Your eyes, ears and mouth – the three most important communication tools for any infrastructure project

Local school children attending the Northern Spire community events

Eyes. Ears. Mouth. Preferably used in that order.

In this noisy age of social media and limited attention spans, it’s easy for teams running infrastructure projects to rely on clever digital tools and channels to communicate with stakeholders.

Don’t fall into the trap! The most important thing project directors can do to build and maintain the reputations of their schemes is to make sure their team gets out into local communities and listens to and engages with the public and stakeholders on the ground.

So where should you start? By using your eyes and ears first – so looking around and listening to people to really understand them, their interests and their concerns. And then build on that by asking questions. It’s really important to genuinely engage with real people who have an interest in your project. It can help you to knock down barriers, mitigate any potential problems, and share the benefits of the project.

Personal communication can bring significant benefits to all infrastructure schemes and can make a huge difference to the success of a project and the community buy-in, too. 

Here’s our eight simple principles to planning your approach to communications and engagement that any infrastructure project director should follow.

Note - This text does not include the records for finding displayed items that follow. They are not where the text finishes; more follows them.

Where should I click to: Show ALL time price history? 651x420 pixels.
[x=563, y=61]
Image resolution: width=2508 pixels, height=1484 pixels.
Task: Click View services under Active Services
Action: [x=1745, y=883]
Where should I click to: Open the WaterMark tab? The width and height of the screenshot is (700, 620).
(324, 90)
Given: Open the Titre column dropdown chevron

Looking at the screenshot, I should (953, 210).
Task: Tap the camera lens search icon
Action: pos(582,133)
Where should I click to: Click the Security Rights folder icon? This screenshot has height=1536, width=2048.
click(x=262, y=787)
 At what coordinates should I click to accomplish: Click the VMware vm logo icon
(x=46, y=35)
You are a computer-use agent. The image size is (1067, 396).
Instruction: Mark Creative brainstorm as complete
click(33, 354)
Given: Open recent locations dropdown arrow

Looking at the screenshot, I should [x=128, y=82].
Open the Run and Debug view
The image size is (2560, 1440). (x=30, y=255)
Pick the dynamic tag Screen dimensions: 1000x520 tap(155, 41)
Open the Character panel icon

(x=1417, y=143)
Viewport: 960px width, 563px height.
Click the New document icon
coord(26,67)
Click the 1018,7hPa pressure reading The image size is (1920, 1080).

  1. Invest in communications planning just like you invest in design planning – nobody dreams of starting construction work without a clearly agreed plan to work to, but far too many organisations still leave communications as an ad hoc task. Start with research and insight to find out what people think about your project, the local area, and their aspirations, and be clear about what you actually want your communications to achieve. Use a framework like DTW’s Strategic Communications Model to guide you through the planning. 
  2. Think and act as though you live around the corner – step outside the box and stop thinking like a construction team. What would you care about if you lived or worked close by? Inevitably, it’s the stuff that’s difficult to deal with – noise, disruption, and delays, but often it’s also success, outcomes and local pride. Tap into the local community by engaging with people, but don’t try and pretend the difficult questions don’t exist. Nothing annoys people more than silence. Face the difficult issues early on and give lots of warning of any challenges that may impact on people.
  3. Be prepared to ask questions, listen to the answers, and act accordingly – unless your actions back up your thoughtful words, then you have no credibility. This is an investment in your company and personal reputation. It’s not an optional extra.
  4. No surprises – no-one likes surprises, so make sure you have a ‘no surprise strategy’ for your important stakeholders. If you’ve got good or bad news to share, think about when, how and where you share it, and who your key community influencers are that need a heads-up before the information goes public. You may get some valuable feedback to help you lessen the impact on people, or to help you build those bridges with stakeholders.
  5. Be open and proactive – explain and advocate for what you are doing. Sometimes that means walking into the unknown, but you are far better doing it on the front foot with a positive agenda. Go for public exhibitions and focus groups, rather than public meetings – public meetings are rarely helpful – for most members of the audience they can be intimidating, rather than informative, and people rarely learn anything new. Drop-in sessions and exhibitions, on the other hand, give everyone (not just those with the loudest voices) a chance to ask their questions and understand the answers.
  6. Expect the unexpected – we’ve had infrastructure projects with short notice visits (not all at once) from the Royal family, Jeremy Clarkson, Pete Waterman, coverage in Vanity Fair and even tip-offs of protests planned later that day by Fathers for Justice. The speed of communications gets faster every year, and reputation often depends on quick action – no project exists in a vacuum, and you need to be nimble and agile.
  7. Measure your success – decide what is important to you and measure it. Simple feedback surveys are really important and let you track issues and report back to colleagues.
  8. Listen to your communications team – a plea on behalf of in-house communications people everywhere. They are employed as experts in their field – this is their profession – so let them guide you.

It’s all about building authentic relationships with real people – and with your key media – so you have a genuine trust and dialogue that will get you and your project credit in the bank. Let’s face it, at some point, somewhere, something is going to go wrong, and you’ll need to deal with that. Far better to do it from a position of strength with an informed audience that knows your name and face than it is with a group of strangers who have no affinity with you.